Wednesday, October 12, 2005

Would Frank Deford please shut the #>(& up?

Most of the time I'm fortunate enough to miss the Wednesday morning elitist diatribe in the name of that old-time sports religion, but my timing was off today. I happened to be listening when the bloviating of Frank Deford, the voice of wealth and privilege and self-satisfied liberalism, was beamed across Amerika from the NPR affiliate in Greenwich, Connecticut. I was too slow to change the station to the classical morning favorite on WOSU, so I perversely listened to the old fart from that bourgeois bastion of western civilization Sports Illustrated pontificate on the evils of baseball players' pants.

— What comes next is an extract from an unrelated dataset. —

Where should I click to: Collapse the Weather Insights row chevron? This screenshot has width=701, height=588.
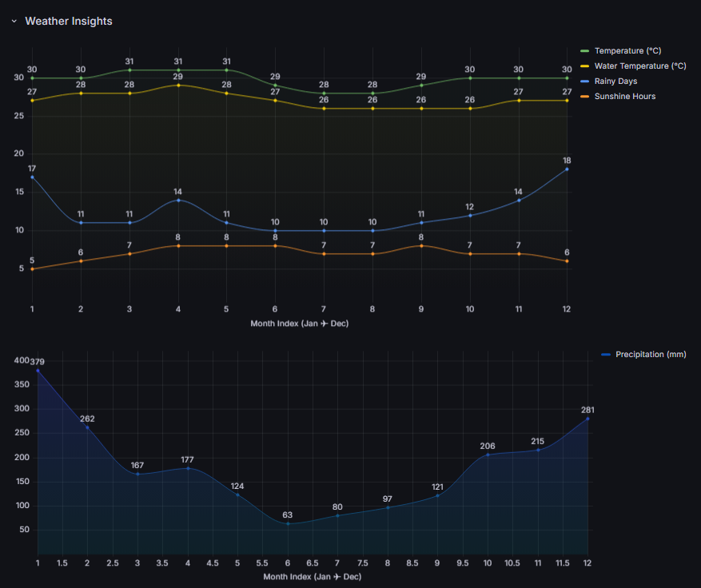[x=14, y=22]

Is nothing sacred? Those disrespectful youngsters wear their knickers too long! And if they're not too long, they're too short, and if they're not too baggy, they're too tight! Don't these youngsters know that they should dress exactly as Mickey Mantle dressed in 1956? Why? Because Frank Deford had a peak experience in 1956 that defined for all time the Nature of the Game. According to whom? According to NPR Commentator and former senior editor at Sports Illustrated Frank Deford, who gets to use big words like contemplate and asinine, that's who.

While I have a counter-conniption in the driver's seat of my Ford Ranger, I realize that it's just another old coot paid to talk on the radio so that other old coots can slug down their morning coffee and say "Damn right, whipper-snappers got no respect," or alternatively in my case, "Who the #>(& do you think you are, Mr. Rich Connecticut Blowhard?" So the programming decision to keep airing the comments of the former senior editor every Wednesday accomplished its purpose of provoking a reaction in another sentimental old jock somewhere west of the Hudson River.

If I was really paying attention, I would listen only on the days when John Feinstein, who actually has something to say, talks on the radio. And I'm nostalgic myself for the days when Bob Edwards, himself now purged from the airwaves, had a weekly conversation with Ron Rapoport, a real reporter, of the Chicago Sun-Times, a real newspaper. Spare us the condescending commentary, it only snowballs into other old farts ranting in their trucks and blogs about the idiot who gets paid for ranting on the radio.